Wow. I don’t believe you wrote that.

The fact is that the BNP is one of the most extreme Eurofascist groups on the scene. And that’s saying something. Even Jean-Marie Le Pen of France’s Front National tries to conceal his racism and Holocaust denial — BNP leader Nick Griffin is a pure thug and outright Holocaust denier.

Seriously — you need to rethink what you wrote here because it is WAY off base.

I must admit that my knowledge of them comes primarily from my ex-wife who is British. I’d literally never heard of them before I met my ex, but then I was only vaguely aware of the mainstream parties in the UK anyway.

My ex doesn’t like the BNP one bit. She told me they were Nazis and I thought that must be an exaggeration since they seemed to have a following. Here in the US David Duke is a walking punchline, and so I found it strange that those of his ilk could have political capital in the UK. A casual search for information on them lead me to believe that their reputation was the result of the leftists who run things over there labeling a (somewhat nutty) libertarian group as Nazis. This was back in 2004. I know better now.

____

* Apply what you read:
A. List every person named in the passage on the BNP.
B. Carry the passage on the BNP forward from its final sentence.
The lines after this passage are separate material and are not part of the passage on the BNP.

* Dataset:

____

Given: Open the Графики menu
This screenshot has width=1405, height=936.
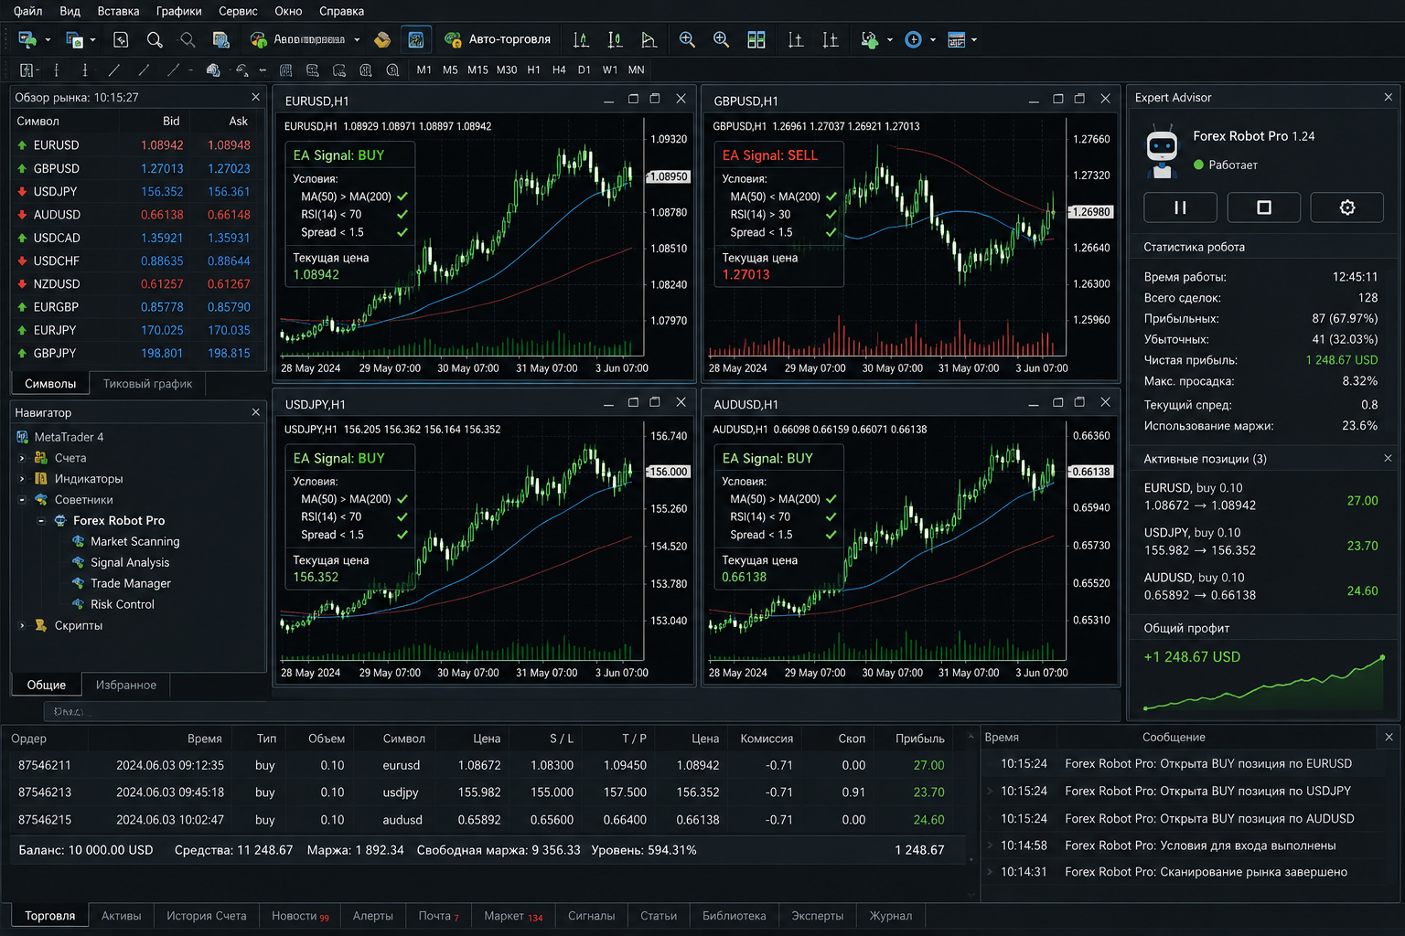Looking at the screenshot, I should pos(178,11).
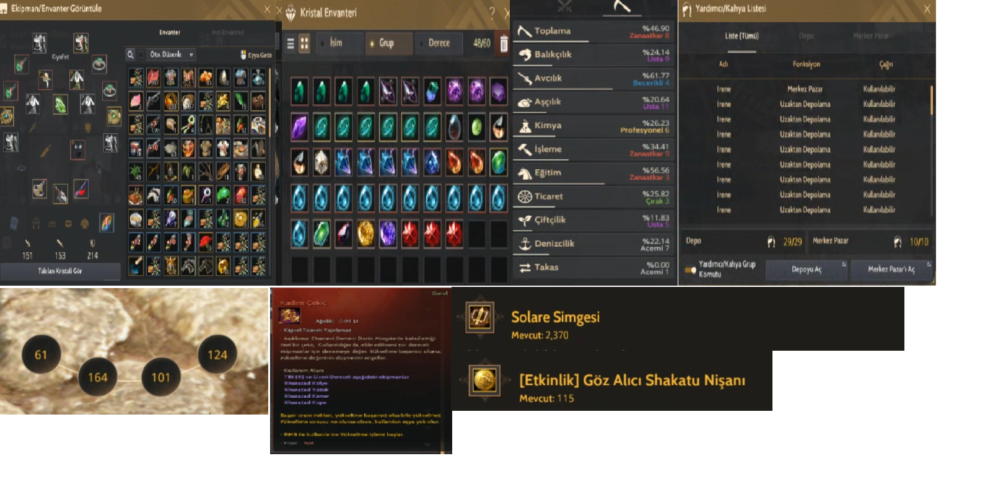Click the trash can icon in Kristal Envanteri
Image resolution: width=993 pixels, height=492 pixels.
coord(504,43)
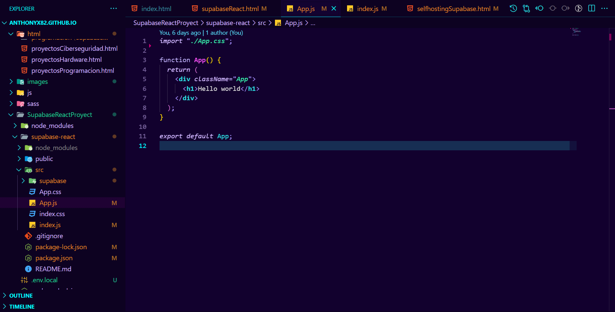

____

* Answers to the problems:
A. Jean-Marie Le Pen, Nick Griffin, David Duke

B.
My ex detests this group, but some people in her family are supporters. Her relatives are not Nazi’s either, just normal people that agree with the PUBLIC platform of the BNP, and who distrust the Tories and Labour immensely. She’s from Stoke-on-Trent, an extremely blue collar area of the UK which not long ago was completely dominated by the Labour party. Voting for and supporting Labour was almost religious catechism. Today that is no longer the case.

While I was aware that they were fascists and racists, my perception of them was that they were a mild example of them. But if they’re more out-there than the other fascist groups in Europe, then they are indeed extremists.

That is not the face that they are presenting to the people who are now supporting them however. They are doing everything they can to distance themselves from the perception that they are Fascists and racists, at least when certain people are listening. In private they probably goose-step with the best of them.

The main thing that my ex’s relatives like about the BNP seems to be their anti-PC stance. In the UK, social decay has reached the point that the old adage that everyone is equal but that some are more equal than others isn’t an exaggeration. Just imagine a nation in which Gramscianism pervades the culture and the policies of the state and that is pretty much how things are in the UK, or at least how many people perceive things to be.

I for one am glad that I don’t live there. Used to be a great country, but it has destroyed itself from within, eaten away by the cancer of leftist ideologies, of which fascism is but one.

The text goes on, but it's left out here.